■ SUPPLIED ENTRIES ■

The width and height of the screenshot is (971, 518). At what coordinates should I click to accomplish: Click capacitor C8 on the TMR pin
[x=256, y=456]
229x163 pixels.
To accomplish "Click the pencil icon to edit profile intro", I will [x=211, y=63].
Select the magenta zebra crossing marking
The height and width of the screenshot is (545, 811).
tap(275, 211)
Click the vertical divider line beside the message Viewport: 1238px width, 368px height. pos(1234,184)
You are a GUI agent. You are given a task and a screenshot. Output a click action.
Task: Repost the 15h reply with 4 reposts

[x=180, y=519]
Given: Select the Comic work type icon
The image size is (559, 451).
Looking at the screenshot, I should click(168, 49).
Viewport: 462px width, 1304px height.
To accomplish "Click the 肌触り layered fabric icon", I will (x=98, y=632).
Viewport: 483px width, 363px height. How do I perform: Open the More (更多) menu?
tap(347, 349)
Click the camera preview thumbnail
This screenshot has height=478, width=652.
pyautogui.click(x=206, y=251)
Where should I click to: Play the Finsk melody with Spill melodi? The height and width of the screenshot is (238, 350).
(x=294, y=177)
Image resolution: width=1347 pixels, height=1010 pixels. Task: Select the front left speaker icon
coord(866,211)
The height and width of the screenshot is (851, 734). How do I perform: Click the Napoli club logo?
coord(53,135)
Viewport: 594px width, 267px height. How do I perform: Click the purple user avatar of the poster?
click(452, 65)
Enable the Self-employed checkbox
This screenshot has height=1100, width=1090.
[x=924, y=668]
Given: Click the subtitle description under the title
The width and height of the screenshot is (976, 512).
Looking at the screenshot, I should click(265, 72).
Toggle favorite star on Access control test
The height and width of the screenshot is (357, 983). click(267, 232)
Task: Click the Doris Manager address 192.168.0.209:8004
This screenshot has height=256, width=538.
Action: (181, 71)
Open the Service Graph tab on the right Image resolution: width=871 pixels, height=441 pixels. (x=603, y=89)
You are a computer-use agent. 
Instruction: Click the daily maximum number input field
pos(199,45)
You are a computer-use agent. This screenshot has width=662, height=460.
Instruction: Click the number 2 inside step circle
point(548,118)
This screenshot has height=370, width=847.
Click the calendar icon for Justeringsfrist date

■ PROBLEM TO WORK ON ■
In restating the data, begin at its first line, reproduce each line word for word, and conclude with the line that contains "Given: Select the Comic work type icon".

■ EXERCISE RESPONSE ■
The width and height of the screenshot is (971, 518). At what coordinates should I click to accomplish: Click capacitor C8 on the TMR pin
[x=256, y=456]
229x163 pixels.
To accomplish "Click the pencil icon to edit profile intro", I will [x=211, y=63].
Select the magenta zebra crossing marking
The height and width of the screenshot is (545, 811).
tap(275, 211)
Click the vertical divider line beside the message Viewport: 1238px width, 368px height. pos(1234,184)
You are a GUI agent. You are given a task and a screenshot. Output a click action.
Task: Repost the 15h reply with 4 reposts

[x=180, y=519]
Given: Select the Comic work type icon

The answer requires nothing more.